ENTRIES SHOWN
(begin)

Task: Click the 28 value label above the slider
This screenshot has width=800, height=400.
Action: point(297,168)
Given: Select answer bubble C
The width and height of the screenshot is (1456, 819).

(end)
(begin)

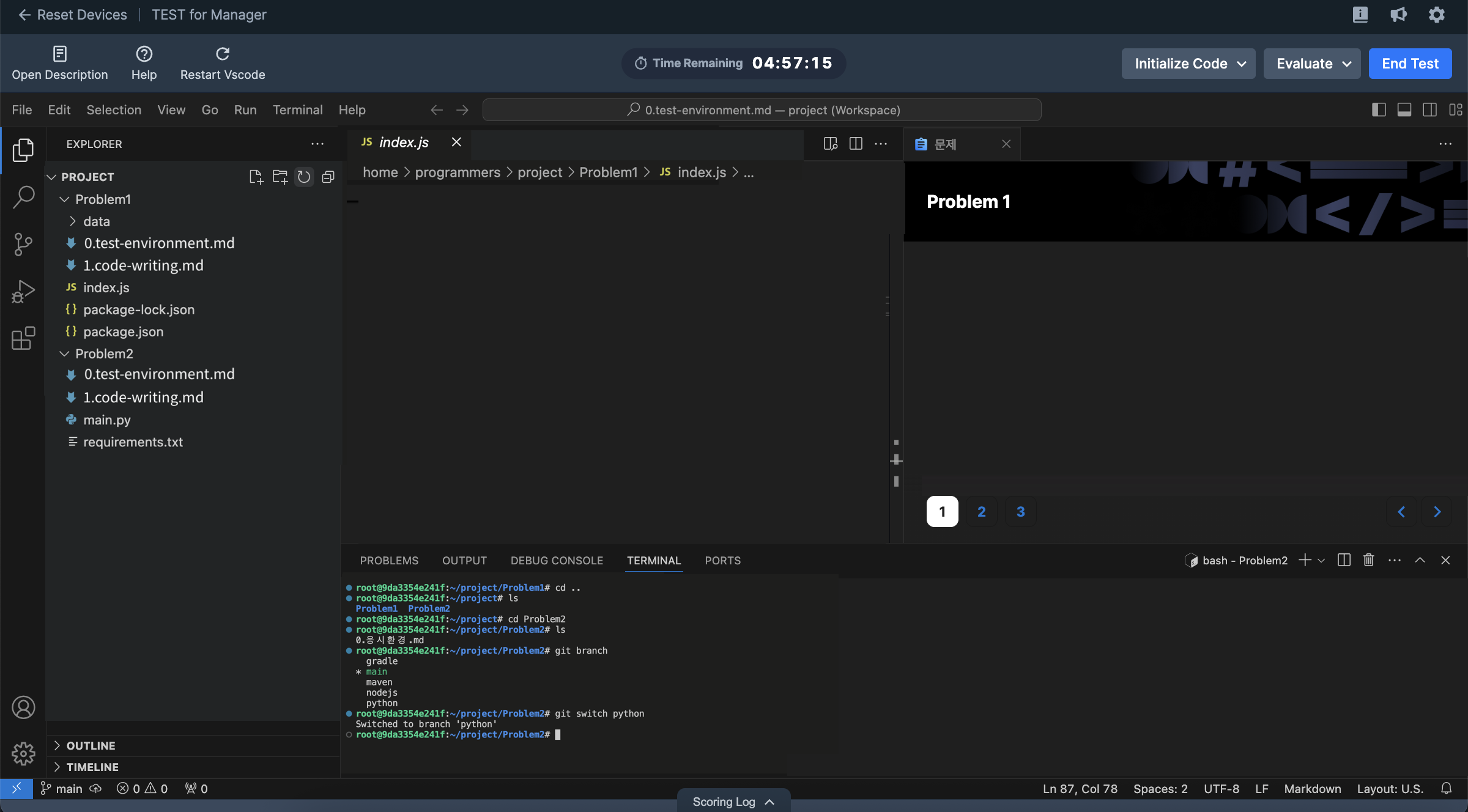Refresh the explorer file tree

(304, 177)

(end)

REQUEST
Rewrite the lines from the one containing "Given: Select answer bubble C" through the one containing "The width and", inclusive, changing "bubble" to "circle" and leaving everything else as it is. Give only those lines.

TASK RESULT
Given: Select answer circle C
The width and height of the screenshot is (1456, 819).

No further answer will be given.